Several years back, along Broad Street on New Year’s Day, Michael McGrail heard cops shouting: “Frog Down! Frog Down!”
A fellow Mummer who’d also strutted with the Froggy Carr Wench Brigade that year was passed out on the sidewalk.
At 8:45 a.m.
The police told McGrail they were going to take the man into custody, but McGrail and another Mummer intervened and got the man in a cab to send him back to the clubhouse.
But first, they propped him up and posed him for a picture.
That experience inspired McGrail to create buttons for the 2020 Mummers Parade for Froggy Carr members and those who march with the club that read: “If LOST and/or DRUNK PLEASE CALL TOLL FREE 844-WHO-DATT for my safe return to The Froggy Carr Club.”
“Who Dat” is the club’s well-known chant, and McGrail has secured the number and a telephone prompt system for those who call it.
Concerned callers will be asked to describe the condition of the Frog they’ve found: “Press 1 if lost. Press 2 if drunk.
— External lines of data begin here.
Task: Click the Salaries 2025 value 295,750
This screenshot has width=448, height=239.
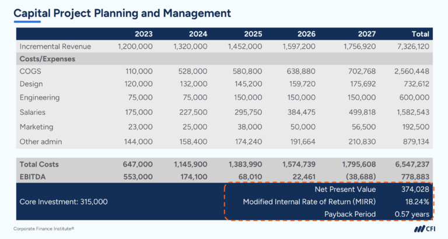Action: (249, 113)

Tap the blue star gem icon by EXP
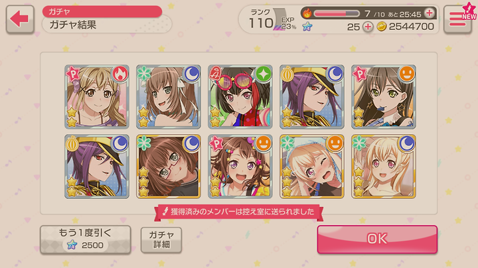307,27
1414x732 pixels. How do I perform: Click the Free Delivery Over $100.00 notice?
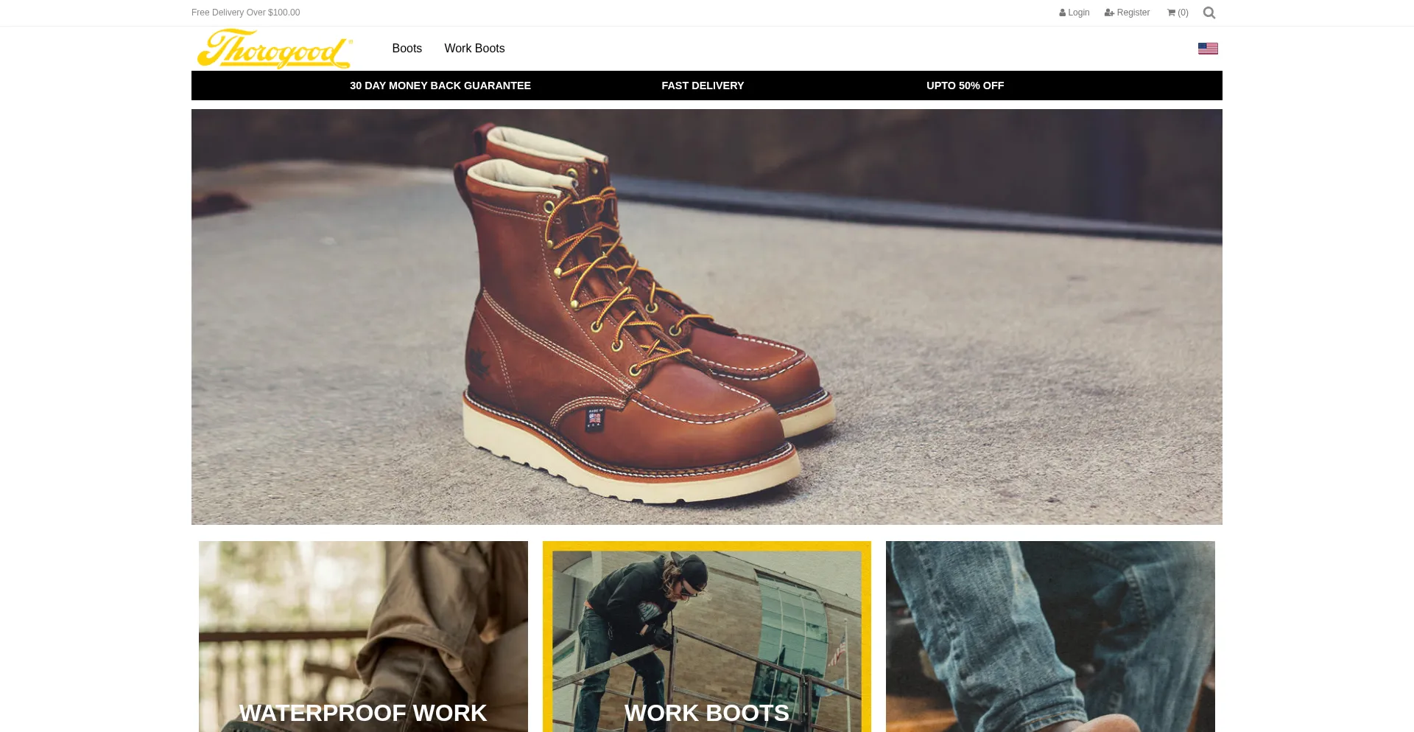245,13
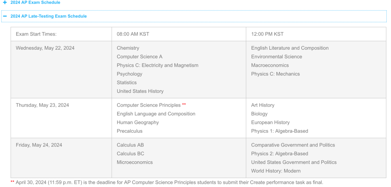Expand the 2024 AP Exam Schedule heading
The height and width of the screenshot is (187, 391).
(35, 3)
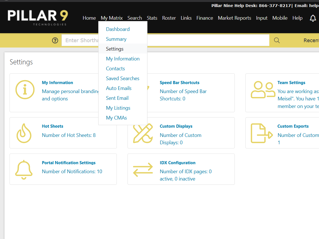
Task: Select the Team Settings people icon
Action: [x=263, y=90]
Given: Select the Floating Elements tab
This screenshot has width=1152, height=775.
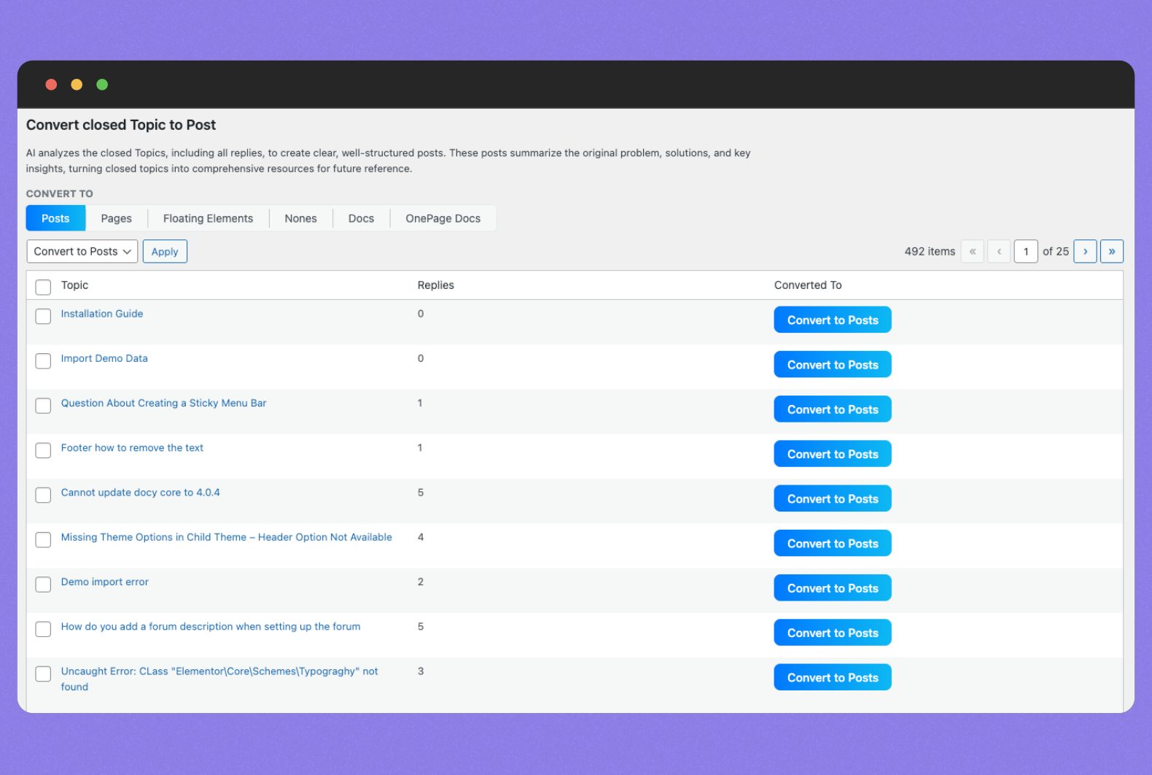Looking at the screenshot, I should click(208, 218).
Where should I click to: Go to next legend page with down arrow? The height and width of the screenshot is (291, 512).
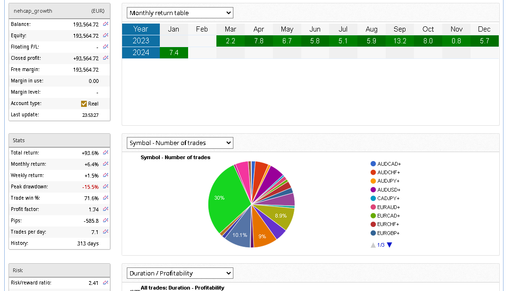tap(389, 245)

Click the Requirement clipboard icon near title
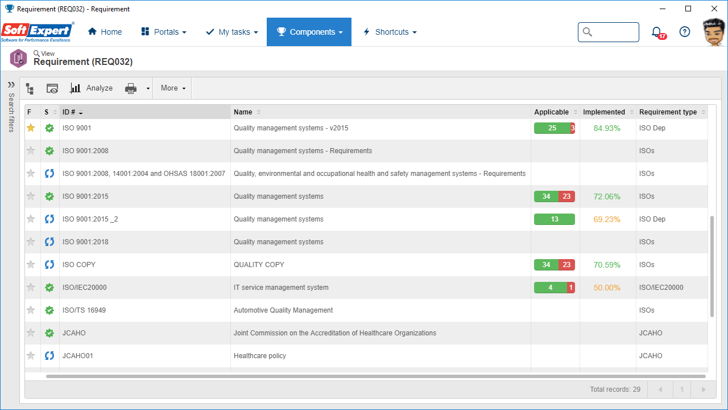coord(19,58)
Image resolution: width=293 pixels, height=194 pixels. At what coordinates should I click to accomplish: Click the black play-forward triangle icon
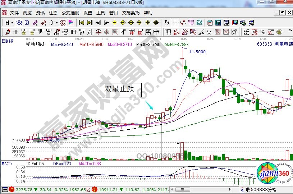click(106, 22)
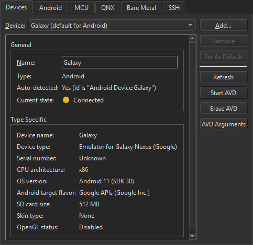
Task: Open AVD Arguments dialog
Action: [224, 124]
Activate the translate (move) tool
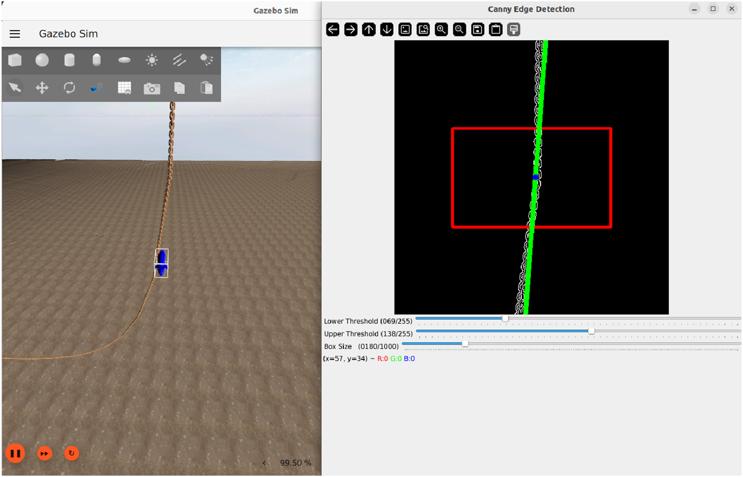This screenshot has height=477, width=743. click(x=42, y=88)
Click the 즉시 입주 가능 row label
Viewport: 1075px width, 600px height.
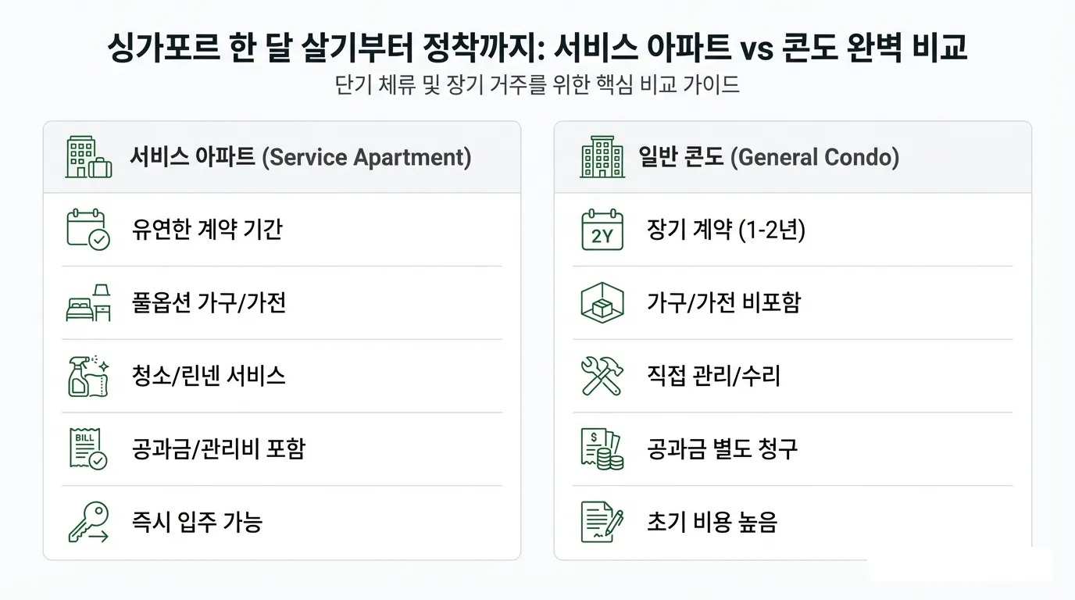[197, 522]
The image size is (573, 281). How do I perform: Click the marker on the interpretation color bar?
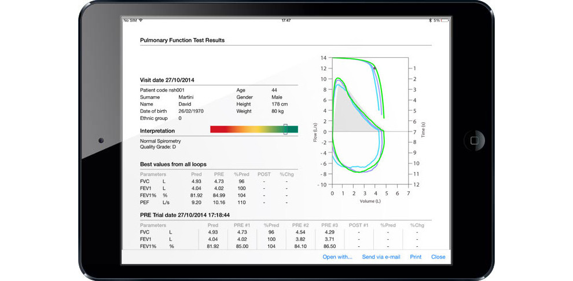click(285, 129)
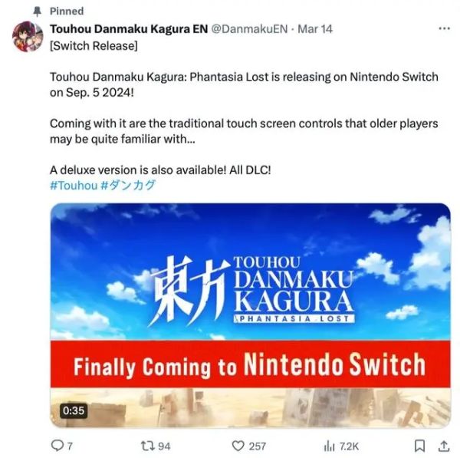460x458 pixels.
Task: Open the #Touhou hashtag
Action: point(74,186)
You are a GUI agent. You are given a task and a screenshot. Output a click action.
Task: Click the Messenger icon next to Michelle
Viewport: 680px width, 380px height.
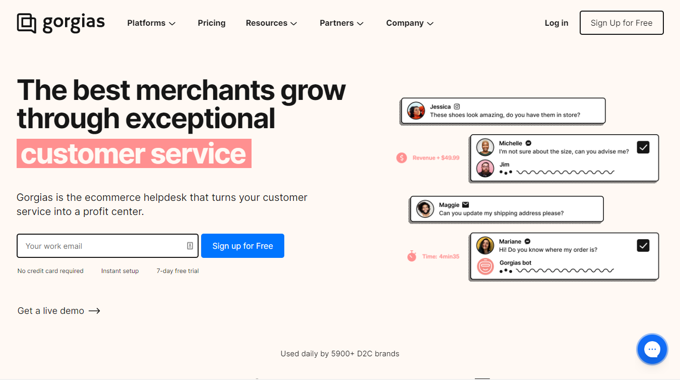coord(528,143)
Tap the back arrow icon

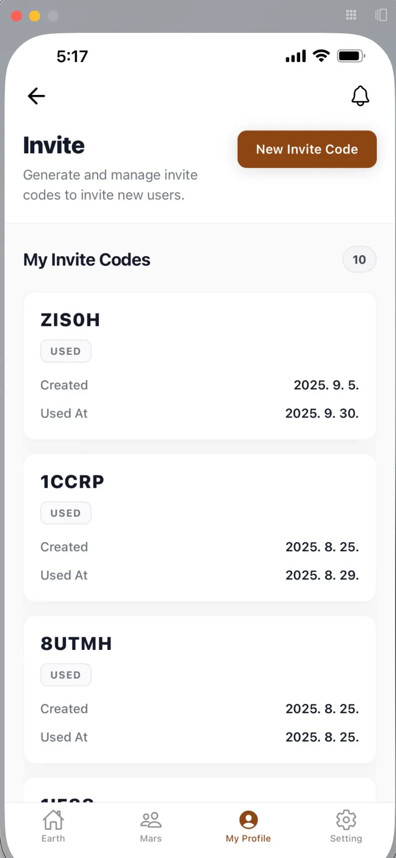36,96

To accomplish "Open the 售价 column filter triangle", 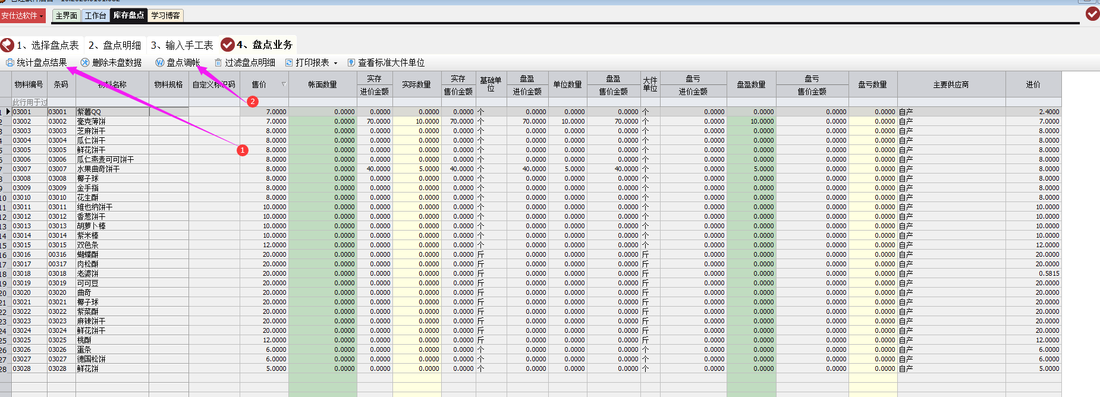I will click(284, 84).
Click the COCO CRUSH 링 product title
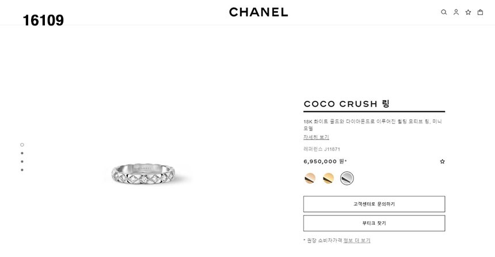495x257 pixels. click(347, 104)
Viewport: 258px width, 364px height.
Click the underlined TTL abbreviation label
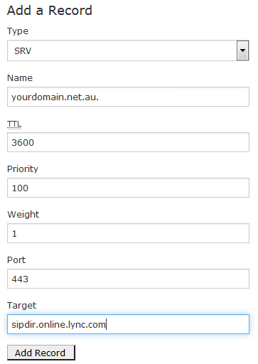[x=14, y=124]
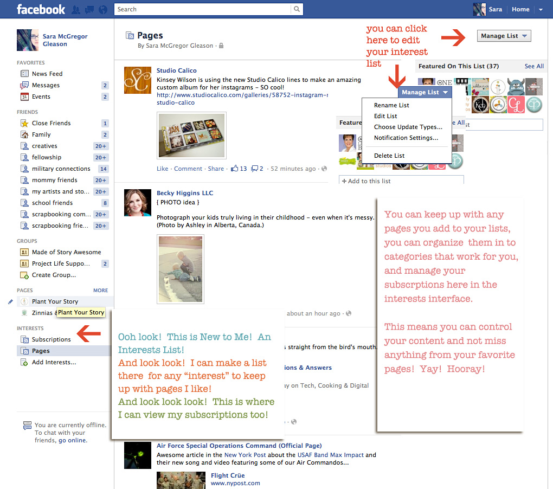The width and height of the screenshot is (553, 489).
Task: Choose Delete List in the dropdown menu
Action: pyautogui.click(x=389, y=156)
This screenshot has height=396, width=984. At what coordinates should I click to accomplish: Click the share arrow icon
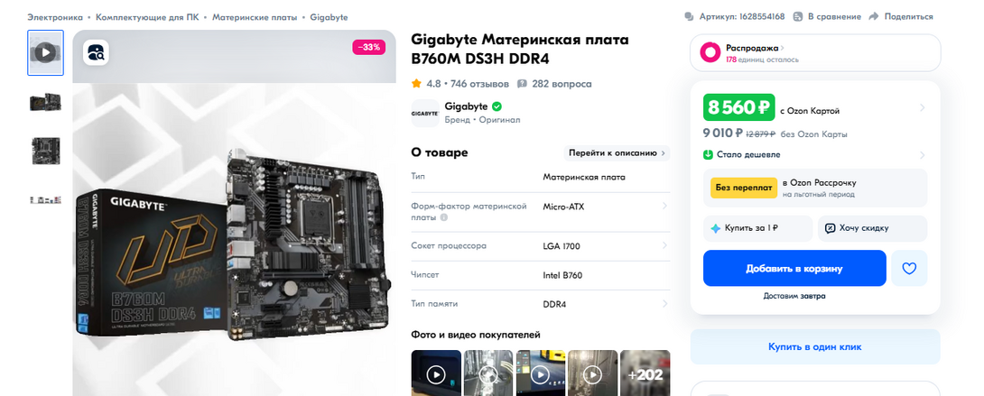click(873, 17)
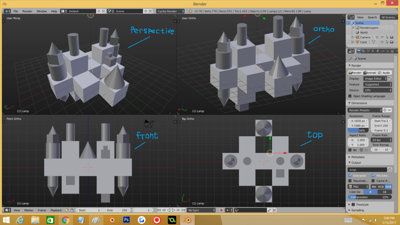Click the add render preset plus icon
Screen dimensions: 400x225
point(385,110)
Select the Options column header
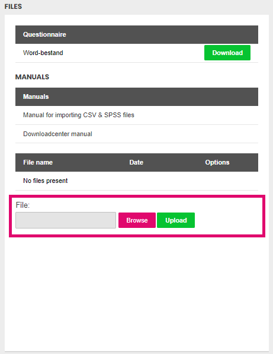 pyautogui.click(x=217, y=162)
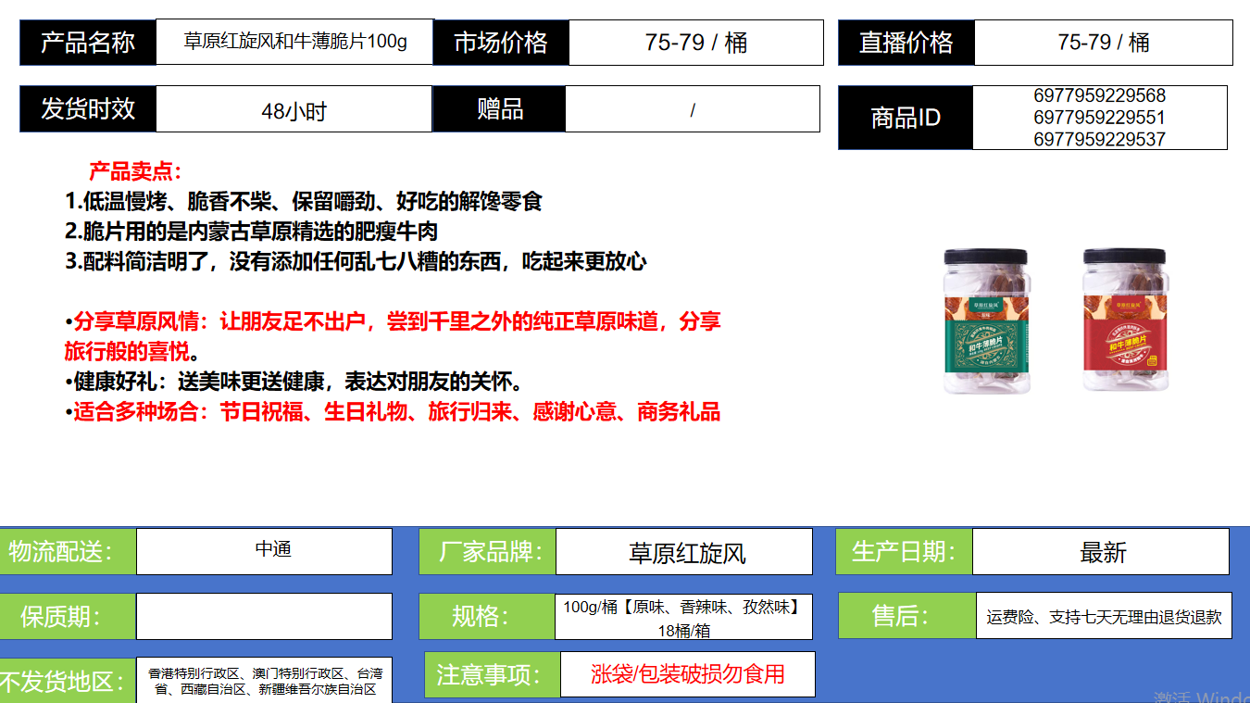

Press 3 if both.”
Callers will then be asked to provide their name and phone number along with the location of the lost and/or drunk Mummer so “a member of our Leap Frog Home Team” can coordinate a ride back to the club for them.
McGrail is still considering whether designated drivers will be picking up the Mummers or if he’ll use a rideshare service, like Uber or Lyft, to get them home.
Since McGrail is paying for the 300 pins out of his own pocket, he plans to sell them and put unique numbers under each pin, so they can be verified. He expects a small percentage of people who buy the buttons will use the service, but if one lost Mummer is safely returned back to the club, it will be worth it, he said.
“In my history of going down to the parade, I know for a fact there are guys that have been out there for days before returning home. It’s not unusual at all," he said. “Meanwhile, either their significant other is upset or their mother is worried half to death.”
Despite an overwhelming sense that many of the participants and spectators of the Mummers Parade are inebriated — Philadelphia Police said they’ve not arrested or cited anyone for public drunkenness in the city on New Year’s Day over the last three years.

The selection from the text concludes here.